Arbeitsauftrag:
Gib aus dem Text über Loyalty-Software in der Drogerie den Abschnitt wörtlich wieder, der mit „Wenn Sie Ihr“ beginnt und bis einschließlich „in einer Drogeriekette?“ reicht.

Textblock:
Worauf IT, CRM und Fachbereich gemeinsam achten sollten

Typische Sales- und Projektzyklen liegen in diesem Segment bei mehreren Monaten. Wichtig sind realistische Implementierungspläne, klare Verantwortlichkeiten und messbare Pilotziele. Für eine Kette mit 50 Filialen und 200.000 Mitgliedern kann zum Beispiel ein gestufter Rollout nach Regionen oder Touchpoints sinnvoller sein als ein Full-Big-Bang. Bei bestehenden Programmen sollte früh geklärt werden, wie Punkte, Coupon-Historien, Wallet-Identitäten und Einwilligungen migriert werden können. Auch hier greifen wieder Art. 13 DSGVO für transparente Information und § 25 TDDDG für Tracking-Setups in App und Web.

Fazit: Loyalty Software für die Drogerie ist Infrastruktur, nicht Add-on

Die Drogerie ist einer der spannendsten Loyalty-Use-Cases im deutschen Handel: hohe Frequenz, starke App-Nutzung, ausgeprägte Couponing-Kultur und wachsende Bedeutung von First-Party-Data. Erfolgreich ist jedoch nicht die Software mit den meisten Features, sondern die Plattform, die Couponing, Personalisierung, Omnichannel und Datenhoheit in einem belastbaren Betriebsmodell zusammenführt.

Wenn Sie Ihr bestehendes Programm modernisieren, ein eigenes App-Ökosystem aufbauen oder die Abhängigkeit von Coalition-Strukturen reduzieren wollen, ist Convercus ein naheliegender Partner für Mid-Market- und Enterprise-Retailer. Entscheidend ist dabei der konkrete Nutzen: skalierbare Loyalty Engine, flexible Couponing-Logik, API-First-Integration und ein Setup, das auf messbaren ROI zielt. Der nächste sinnvolle Schritt ist eine persönliche Demo, in der Ihre Drogerie-Anforderungen anhand Ihrer Systemlandschaft und Ziele bewertet werden.

FAQ: Häufige Fragen zu Loyalty Software in der Drogerie

Wie aufwändig ist die Einführung eines Loyalty-Programms in einer Drogeriekette?

Das hängt vor allem von POS-Landschaft, App-Status und Datenmodell ab. In der Regel ist nicht die Software selbst der Engpass, sondern die saubere Anbindung bestehender Systeme und Prozesse. Ein gestufter Rollout mit Pilotphase reduziert Risiko und beschleunigt die interne Akzeptanz.

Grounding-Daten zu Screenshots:
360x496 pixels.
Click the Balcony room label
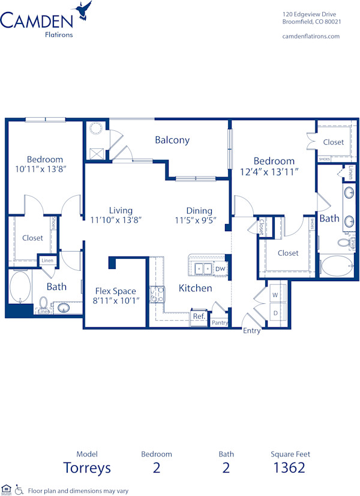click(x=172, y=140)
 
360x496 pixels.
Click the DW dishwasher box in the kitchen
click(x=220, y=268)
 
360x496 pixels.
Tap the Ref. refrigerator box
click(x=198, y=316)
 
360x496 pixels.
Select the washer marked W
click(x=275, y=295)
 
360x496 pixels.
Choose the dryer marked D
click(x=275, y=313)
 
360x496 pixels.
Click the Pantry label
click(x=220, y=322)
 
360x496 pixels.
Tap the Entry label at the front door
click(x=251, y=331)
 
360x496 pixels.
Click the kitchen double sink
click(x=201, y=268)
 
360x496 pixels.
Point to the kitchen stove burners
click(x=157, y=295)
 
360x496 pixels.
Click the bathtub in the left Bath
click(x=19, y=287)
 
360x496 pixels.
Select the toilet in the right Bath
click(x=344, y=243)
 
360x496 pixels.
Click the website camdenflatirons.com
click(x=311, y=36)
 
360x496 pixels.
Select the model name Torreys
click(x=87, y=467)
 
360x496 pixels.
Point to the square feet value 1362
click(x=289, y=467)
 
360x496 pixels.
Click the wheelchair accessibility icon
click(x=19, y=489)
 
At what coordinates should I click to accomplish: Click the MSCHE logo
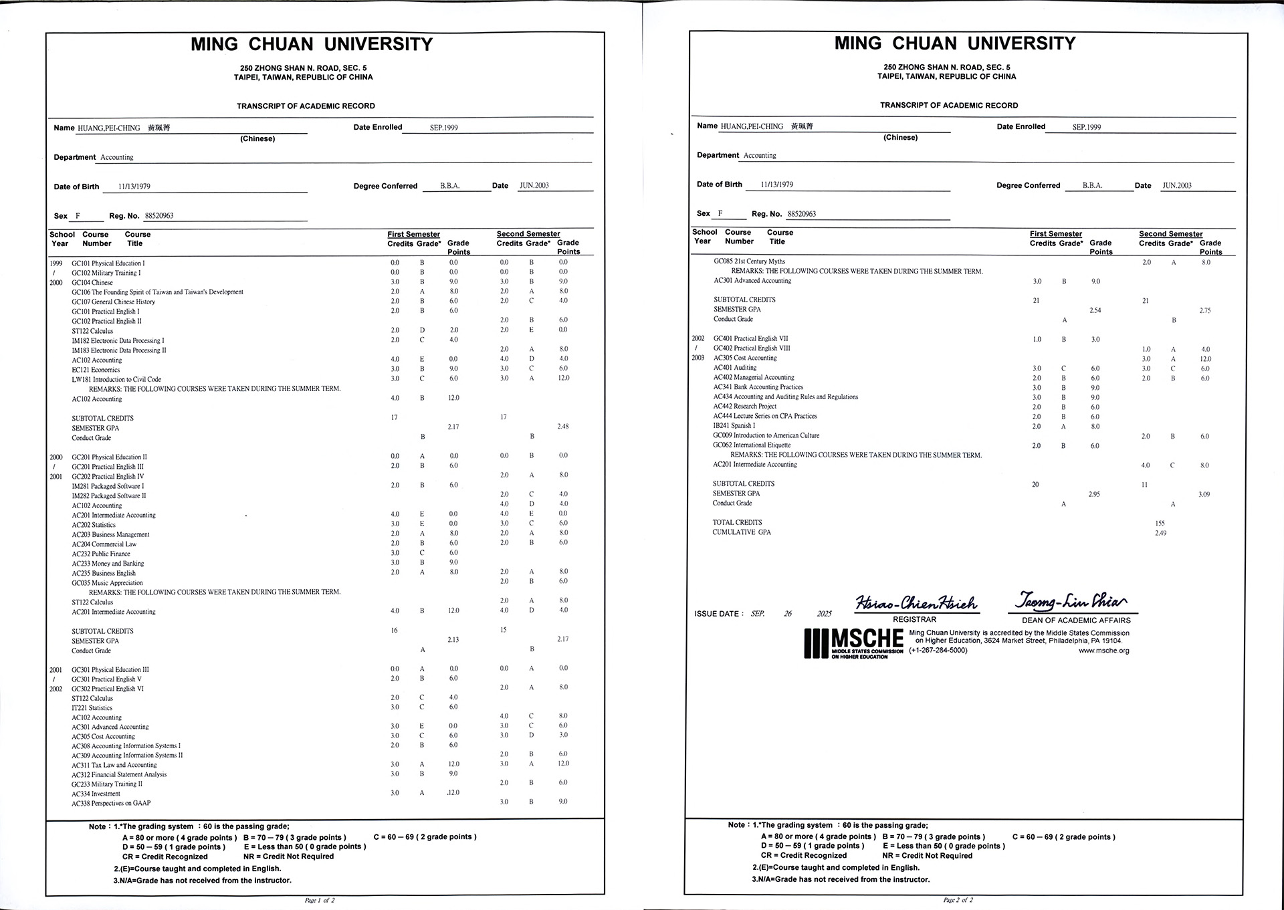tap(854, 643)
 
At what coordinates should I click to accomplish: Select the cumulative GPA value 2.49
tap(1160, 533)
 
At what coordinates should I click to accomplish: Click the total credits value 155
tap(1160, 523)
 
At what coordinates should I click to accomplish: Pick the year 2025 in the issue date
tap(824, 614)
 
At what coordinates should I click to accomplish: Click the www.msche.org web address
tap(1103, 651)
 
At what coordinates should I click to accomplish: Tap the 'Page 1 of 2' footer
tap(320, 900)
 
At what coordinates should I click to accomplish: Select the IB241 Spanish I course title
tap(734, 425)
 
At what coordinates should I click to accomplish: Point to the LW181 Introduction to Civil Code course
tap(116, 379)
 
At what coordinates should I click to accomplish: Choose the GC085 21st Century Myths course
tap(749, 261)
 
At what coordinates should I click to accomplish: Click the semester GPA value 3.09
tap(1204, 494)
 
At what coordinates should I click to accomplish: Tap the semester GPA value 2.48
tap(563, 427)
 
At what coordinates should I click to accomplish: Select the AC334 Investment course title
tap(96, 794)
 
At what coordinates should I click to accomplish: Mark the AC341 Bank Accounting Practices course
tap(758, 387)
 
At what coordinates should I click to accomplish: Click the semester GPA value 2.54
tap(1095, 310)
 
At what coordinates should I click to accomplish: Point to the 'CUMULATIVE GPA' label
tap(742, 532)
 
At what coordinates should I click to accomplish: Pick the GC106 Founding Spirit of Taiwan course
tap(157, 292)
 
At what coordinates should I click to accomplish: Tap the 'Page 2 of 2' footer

Antwortfeld:
Wenn Sie Ihr bestehendes Programm modernisieren, ein eigenes App-Ökosystem aufbauen oder die Abhängigkeit von Coalition-Strukturen reduzieren wollen, ist Convercus ein naheliegender Partner für Mid-Market- und Enterprise-Retailer. Entscheidend ist dabei der konkrete Nutzen: skalierbare Loyalty Engine, flexible Couponing-Logik, API-First-Integration und ein Setup, das auf messbaren ROI zielt. Der nächste sinnvolle Schritt ist eine persönliche Demo, in der Ihre Drogerie-Anforderungen anhand Ihrer Systemlandschaft und Ziele bewertet werden.

FAQ: Häufige Fragen zu Loyalty Software in der Drogerie

Wie aufwändig ist die Einführung eines Loyalty-Programms in einer Drogeriekette?